▶ [Assigned task]:
Beginning with the line that holds "This screenshot has width=502, height=416.", copy each line exactly through the end of the entries, but leave the pictures out.

+++ Provided material

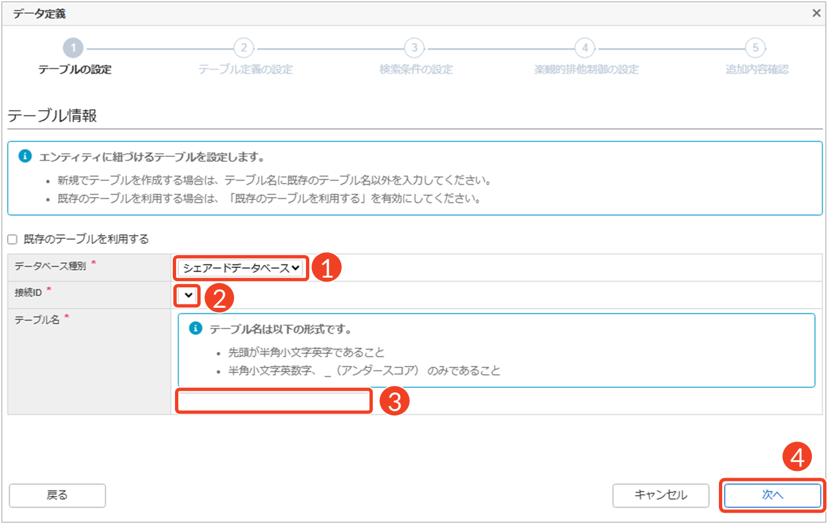This screenshot has height=526, width=827.
Task: Click the info icon in entity description box
Action: (25, 156)
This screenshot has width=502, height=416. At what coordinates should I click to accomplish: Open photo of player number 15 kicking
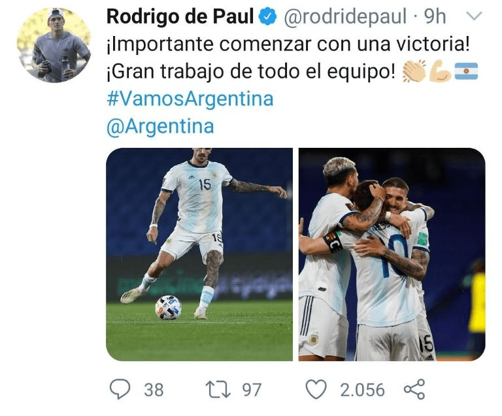pyautogui.click(x=199, y=254)
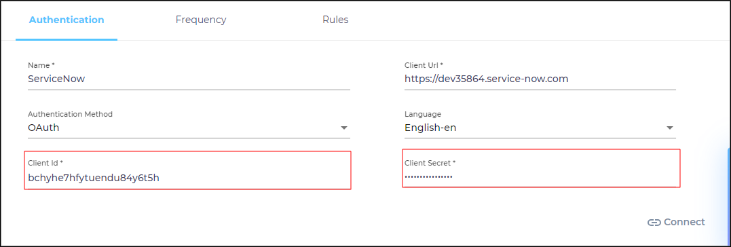Click the "Client Id *" label
This screenshot has width=731, height=247.
tap(45, 163)
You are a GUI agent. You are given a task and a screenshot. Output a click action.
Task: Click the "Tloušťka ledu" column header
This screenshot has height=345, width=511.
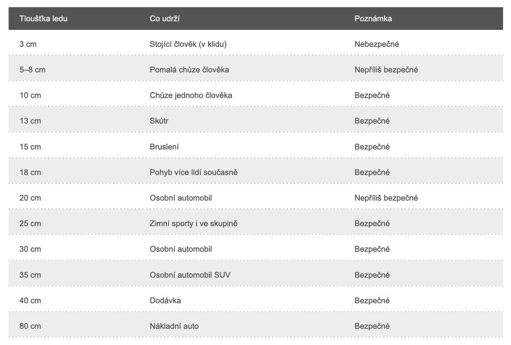(43, 18)
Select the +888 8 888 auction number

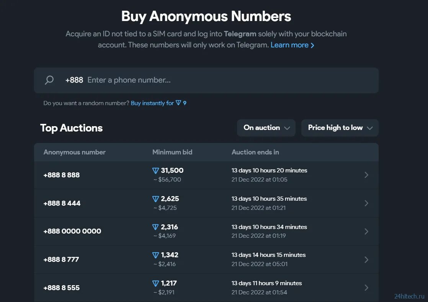(62, 175)
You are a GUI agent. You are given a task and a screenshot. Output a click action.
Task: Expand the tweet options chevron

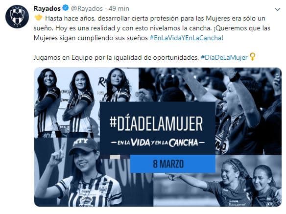point(277,9)
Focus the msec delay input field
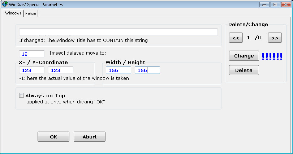 coord(32,54)
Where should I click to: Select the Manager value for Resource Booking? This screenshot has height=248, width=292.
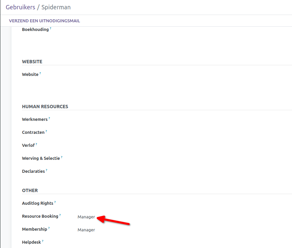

++++++

▶ [Response for this exercise]:
This screenshot has width=502, height=416. At what coordinates should I click to accomplish: Open photo of player number 15 kicking
pyautogui.click(x=199, y=254)
Click the "Client Id *" label
This screenshot has width=731, height=247.
tap(45, 163)
You are a GUI agent. You are given a task and a screenshot. Output a click action.
Task: Click the "Tloušťka ledu" column header
This screenshot has height=345, width=511.
(43, 18)
Select the +888 8 888 auction number

(62, 175)
You are a GUI agent. You are given a task and a screenshot. Output a click action.
Task: Expand the tweet options chevron

point(277,9)
Focus the msec delay input field
 coord(32,54)
Where should I click to: Select the Manager value for Resource Booking? This screenshot has height=248, width=292.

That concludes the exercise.